PROBLEM TO SOLVE: Rewrite all of the records below, replacing each occurrence of "Where should I click to" with "What spot should I select to" and keeping everything else the same.

---- ITEMS

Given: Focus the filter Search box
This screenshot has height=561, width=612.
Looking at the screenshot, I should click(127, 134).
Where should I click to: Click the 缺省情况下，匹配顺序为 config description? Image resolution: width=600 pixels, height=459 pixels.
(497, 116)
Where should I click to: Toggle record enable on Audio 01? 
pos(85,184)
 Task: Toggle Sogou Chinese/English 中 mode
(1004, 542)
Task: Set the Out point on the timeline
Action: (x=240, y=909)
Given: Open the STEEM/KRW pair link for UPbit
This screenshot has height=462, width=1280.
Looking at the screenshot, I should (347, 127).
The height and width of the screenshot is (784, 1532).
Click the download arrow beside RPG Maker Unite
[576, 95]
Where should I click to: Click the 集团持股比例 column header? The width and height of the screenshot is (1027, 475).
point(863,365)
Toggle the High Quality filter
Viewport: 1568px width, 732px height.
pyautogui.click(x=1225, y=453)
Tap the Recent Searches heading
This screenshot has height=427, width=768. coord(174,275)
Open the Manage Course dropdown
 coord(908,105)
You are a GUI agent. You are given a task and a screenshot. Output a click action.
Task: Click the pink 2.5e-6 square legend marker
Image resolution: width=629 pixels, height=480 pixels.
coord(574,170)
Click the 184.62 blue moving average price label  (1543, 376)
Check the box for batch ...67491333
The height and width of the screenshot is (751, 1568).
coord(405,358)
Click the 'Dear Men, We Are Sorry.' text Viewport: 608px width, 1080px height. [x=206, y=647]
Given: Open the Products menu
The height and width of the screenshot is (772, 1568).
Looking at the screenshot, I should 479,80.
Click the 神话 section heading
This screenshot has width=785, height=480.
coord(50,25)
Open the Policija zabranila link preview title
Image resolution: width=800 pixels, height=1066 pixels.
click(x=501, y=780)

--------

TASK RESPONSE:
Given: Focus the filter Search box
This screenshot has height=561, width=612.
Looking at the screenshot, I should click(127, 134).
What spot should I select to: Click the 缺省情况下，匹配顺序为 config description? Image resolution: width=600 pixels, height=459 pixels.
(497, 116)
What spot should I select to: Toggle record enable on Audio 01? 
pos(85,184)
 Task: Toggle Sogou Chinese/English 中 mode
(1004, 542)
Task: Set the Out point on the timeline
Action: (x=240, y=909)
Given: Open the STEEM/KRW pair link for UPbit
This screenshot has height=462, width=1280.
Looking at the screenshot, I should (347, 127).
The height and width of the screenshot is (784, 1532).
Click the download arrow beside RPG Maker Unite
[576, 95]
What spot should I select to: Click the 集团持股比例 column header? The width and height of the screenshot is (1027, 475).
point(863,365)
Toggle the High Quality filter
Viewport: 1568px width, 732px height.
pyautogui.click(x=1225, y=453)
Tap the Recent Searches heading
This screenshot has height=427, width=768. coord(174,275)
Open the Manage Course dropdown
 coord(908,105)
You are a GUI agent. You are given a task and a screenshot. Output a click action.
Task: Click the pink 2.5e-6 square legend marker
Image resolution: width=629 pixels, height=480 pixels.
coord(574,170)
Click the 184.62 blue moving average price label  (1543, 376)
Check the box for batch ...67491333
The height and width of the screenshot is (751, 1568).
coord(405,358)
Click the 'Dear Men, We Are Sorry.' text Viewport: 608px width, 1080px height. [x=206, y=647]
Given: Open the Products menu
The height and width of the screenshot is (772, 1568).
Looking at the screenshot, I should 479,80.
Click the 神话 section heading
This screenshot has width=785, height=480.
coord(50,25)
Open the Policija zabranila link preview title
Image resolution: width=800 pixels, height=1066 pixels.
click(x=501, y=780)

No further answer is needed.